_任务说明_:
原样返回材料中从含有“Collapse the Nastran”的那一行起，到含有“Looking at the screenshot, I should [x=208, y=144].”的那一行止的所有行，首尾两行都要包括在内。

_可用数据_:

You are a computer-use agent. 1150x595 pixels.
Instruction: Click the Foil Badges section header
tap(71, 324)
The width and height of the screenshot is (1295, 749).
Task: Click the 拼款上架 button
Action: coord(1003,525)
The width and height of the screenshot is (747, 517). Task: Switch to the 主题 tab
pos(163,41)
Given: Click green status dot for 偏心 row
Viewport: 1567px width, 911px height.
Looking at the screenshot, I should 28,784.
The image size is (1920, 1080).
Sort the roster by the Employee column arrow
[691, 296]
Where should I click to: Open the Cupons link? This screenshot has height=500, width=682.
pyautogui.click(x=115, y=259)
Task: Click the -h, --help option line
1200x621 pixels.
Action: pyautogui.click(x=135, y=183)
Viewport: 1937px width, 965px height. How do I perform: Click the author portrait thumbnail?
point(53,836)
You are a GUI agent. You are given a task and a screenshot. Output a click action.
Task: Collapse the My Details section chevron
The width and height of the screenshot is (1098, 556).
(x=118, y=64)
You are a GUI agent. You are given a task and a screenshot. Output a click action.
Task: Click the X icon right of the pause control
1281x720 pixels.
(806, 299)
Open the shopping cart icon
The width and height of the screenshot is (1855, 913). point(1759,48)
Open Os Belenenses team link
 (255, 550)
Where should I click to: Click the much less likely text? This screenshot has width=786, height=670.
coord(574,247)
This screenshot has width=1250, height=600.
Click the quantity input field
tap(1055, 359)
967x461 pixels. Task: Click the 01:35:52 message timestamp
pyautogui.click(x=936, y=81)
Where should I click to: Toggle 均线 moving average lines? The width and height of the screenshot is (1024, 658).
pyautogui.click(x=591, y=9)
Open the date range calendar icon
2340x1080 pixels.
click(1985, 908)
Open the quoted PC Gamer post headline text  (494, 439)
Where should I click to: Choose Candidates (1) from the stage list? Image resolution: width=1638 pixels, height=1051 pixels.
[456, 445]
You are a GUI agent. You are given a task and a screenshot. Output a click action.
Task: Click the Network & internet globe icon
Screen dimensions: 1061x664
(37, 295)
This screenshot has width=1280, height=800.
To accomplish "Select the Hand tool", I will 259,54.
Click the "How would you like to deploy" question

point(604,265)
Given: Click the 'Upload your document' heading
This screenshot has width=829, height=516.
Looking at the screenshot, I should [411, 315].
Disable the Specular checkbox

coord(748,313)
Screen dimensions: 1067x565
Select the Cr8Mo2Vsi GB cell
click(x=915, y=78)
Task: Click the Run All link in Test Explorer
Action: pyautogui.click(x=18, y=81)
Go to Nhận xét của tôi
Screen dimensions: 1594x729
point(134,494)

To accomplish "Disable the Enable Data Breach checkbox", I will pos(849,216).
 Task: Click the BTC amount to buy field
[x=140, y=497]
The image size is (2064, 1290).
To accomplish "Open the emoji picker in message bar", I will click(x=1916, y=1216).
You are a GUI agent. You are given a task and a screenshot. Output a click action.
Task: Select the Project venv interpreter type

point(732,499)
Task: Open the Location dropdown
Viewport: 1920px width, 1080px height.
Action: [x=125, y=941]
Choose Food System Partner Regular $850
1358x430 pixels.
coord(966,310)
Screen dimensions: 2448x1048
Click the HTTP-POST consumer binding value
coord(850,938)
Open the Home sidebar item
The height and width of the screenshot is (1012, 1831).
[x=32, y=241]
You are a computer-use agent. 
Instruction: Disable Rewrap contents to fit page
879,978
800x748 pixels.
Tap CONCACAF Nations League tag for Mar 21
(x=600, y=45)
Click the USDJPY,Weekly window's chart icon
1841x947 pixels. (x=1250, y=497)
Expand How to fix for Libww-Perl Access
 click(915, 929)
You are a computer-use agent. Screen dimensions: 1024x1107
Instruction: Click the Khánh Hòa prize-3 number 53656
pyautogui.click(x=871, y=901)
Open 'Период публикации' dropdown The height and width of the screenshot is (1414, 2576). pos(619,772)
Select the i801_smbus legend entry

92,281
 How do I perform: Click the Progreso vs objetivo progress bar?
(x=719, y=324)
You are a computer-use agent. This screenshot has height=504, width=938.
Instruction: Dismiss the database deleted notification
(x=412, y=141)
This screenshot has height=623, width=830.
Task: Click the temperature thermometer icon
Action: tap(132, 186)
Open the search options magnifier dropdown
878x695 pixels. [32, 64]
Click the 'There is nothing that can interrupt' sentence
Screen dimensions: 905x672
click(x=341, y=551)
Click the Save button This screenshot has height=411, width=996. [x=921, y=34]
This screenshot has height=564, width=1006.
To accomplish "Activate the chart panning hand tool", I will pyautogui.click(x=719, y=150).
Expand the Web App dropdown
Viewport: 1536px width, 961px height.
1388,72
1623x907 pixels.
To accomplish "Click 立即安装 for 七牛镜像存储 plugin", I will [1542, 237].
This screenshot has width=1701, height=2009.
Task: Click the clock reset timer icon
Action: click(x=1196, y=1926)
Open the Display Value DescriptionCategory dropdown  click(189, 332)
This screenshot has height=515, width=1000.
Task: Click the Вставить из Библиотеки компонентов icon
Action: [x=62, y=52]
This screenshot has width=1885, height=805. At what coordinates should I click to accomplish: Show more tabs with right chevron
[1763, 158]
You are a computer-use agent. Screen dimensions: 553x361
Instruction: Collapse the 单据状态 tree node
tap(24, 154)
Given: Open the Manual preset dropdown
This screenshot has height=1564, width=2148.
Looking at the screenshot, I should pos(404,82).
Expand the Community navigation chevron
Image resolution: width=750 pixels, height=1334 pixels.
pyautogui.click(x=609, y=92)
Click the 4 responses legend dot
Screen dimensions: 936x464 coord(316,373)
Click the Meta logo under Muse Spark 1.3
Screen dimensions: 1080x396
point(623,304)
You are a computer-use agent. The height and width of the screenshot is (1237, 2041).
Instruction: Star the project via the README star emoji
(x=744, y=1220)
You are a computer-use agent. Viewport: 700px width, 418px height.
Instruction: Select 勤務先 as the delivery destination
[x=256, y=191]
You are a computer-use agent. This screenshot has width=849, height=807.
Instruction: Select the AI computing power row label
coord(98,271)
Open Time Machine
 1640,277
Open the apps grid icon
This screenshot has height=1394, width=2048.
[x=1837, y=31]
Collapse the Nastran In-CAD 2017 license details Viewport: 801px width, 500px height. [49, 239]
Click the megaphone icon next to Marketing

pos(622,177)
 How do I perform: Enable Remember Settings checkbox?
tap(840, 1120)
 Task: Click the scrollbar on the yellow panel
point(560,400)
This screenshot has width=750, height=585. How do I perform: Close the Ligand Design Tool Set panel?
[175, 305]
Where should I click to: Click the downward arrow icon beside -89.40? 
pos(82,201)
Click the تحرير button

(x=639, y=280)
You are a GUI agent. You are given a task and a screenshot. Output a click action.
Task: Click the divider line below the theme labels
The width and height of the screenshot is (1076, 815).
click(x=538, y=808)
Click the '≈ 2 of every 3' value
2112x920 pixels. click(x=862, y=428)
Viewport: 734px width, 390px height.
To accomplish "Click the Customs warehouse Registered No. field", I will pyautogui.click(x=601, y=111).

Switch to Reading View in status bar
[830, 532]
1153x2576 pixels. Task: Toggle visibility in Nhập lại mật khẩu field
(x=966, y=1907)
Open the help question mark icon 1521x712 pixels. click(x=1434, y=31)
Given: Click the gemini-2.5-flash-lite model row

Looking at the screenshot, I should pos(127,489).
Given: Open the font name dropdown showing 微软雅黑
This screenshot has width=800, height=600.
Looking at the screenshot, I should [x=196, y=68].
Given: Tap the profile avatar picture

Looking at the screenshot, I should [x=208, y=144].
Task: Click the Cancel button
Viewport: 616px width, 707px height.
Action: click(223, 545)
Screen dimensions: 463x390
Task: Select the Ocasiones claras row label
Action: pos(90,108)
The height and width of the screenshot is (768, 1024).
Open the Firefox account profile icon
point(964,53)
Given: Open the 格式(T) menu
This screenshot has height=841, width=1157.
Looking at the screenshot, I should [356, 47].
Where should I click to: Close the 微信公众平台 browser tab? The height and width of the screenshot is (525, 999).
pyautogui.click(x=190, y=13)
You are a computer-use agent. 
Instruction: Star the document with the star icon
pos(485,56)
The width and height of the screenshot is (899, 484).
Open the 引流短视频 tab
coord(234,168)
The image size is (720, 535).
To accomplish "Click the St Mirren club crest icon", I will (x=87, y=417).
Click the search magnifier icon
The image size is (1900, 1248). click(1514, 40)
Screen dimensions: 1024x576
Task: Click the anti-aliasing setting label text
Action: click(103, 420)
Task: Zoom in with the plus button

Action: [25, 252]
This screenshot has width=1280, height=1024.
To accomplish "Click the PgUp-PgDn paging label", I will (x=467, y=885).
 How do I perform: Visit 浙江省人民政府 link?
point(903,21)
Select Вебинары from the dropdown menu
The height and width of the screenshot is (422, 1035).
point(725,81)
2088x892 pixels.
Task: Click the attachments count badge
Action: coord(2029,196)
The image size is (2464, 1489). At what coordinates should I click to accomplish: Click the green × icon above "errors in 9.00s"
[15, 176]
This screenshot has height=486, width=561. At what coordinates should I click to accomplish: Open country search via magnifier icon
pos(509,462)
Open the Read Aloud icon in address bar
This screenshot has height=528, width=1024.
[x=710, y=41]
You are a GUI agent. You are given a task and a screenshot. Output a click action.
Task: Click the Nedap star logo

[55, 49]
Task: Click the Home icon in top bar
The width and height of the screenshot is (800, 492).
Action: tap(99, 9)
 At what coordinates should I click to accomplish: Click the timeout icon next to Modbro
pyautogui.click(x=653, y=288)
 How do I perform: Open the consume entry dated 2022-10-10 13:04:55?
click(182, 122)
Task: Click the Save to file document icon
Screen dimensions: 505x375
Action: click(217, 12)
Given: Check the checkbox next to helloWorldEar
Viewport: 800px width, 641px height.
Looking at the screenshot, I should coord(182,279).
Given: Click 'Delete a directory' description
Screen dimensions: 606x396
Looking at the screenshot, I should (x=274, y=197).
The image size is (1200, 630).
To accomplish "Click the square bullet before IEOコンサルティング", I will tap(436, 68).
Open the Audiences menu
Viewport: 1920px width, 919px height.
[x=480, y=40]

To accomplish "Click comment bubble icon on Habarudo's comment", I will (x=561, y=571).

_参考答案_:
Collapse the Nastran In-CAD 2017 license details Viewport: 801px width, 500px height. [49, 239]
Click the megaphone icon next to Marketing

pos(622,177)
 How do I perform: Enable Remember Settings checkbox?
tap(840, 1120)
 Task: Click the scrollbar on the yellow panel
point(560,400)
This screenshot has width=750, height=585. How do I perform: Close the Ligand Design Tool Set panel?
[175, 305]
Where should I click to: Click the downward arrow icon beside -89.40? 
pos(82,201)
Click the تحرير button

(x=639, y=280)
You are a GUI agent. You are given a task and a screenshot. Output a click action.
Task: Click the divider line below the theme labels
The width and height of the screenshot is (1076, 815).
click(x=538, y=808)
Click the '≈ 2 of every 3' value
2112x920 pixels. click(x=862, y=428)
Viewport: 734px width, 390px height.
To accomplish "Click the Customs warehouse Registered No. field", I will pyautogui.click(x=601, y=111).

Switch to Reading View in status bar
[830, 532]
1153x2576 pixels. Task: Toggle visibility in Nhập lại mật khẩu field
(x=966, y=1907)
Open the help question mark icon 1521x712 pixels. click(x=1434, y=31)
Given: Click the gemini-2.5-flash-lite model row

Looking at the screenshot, I should pos(127,489).
Given: Open the font name dropdown showing 微软雅黑
This screenshot has width=800, height=600.
Looking at the screenshot, I should [x=196, y=68].
Given: Tap the profile avatar picture

Looking at the screenshot, I should [x=208, y=144].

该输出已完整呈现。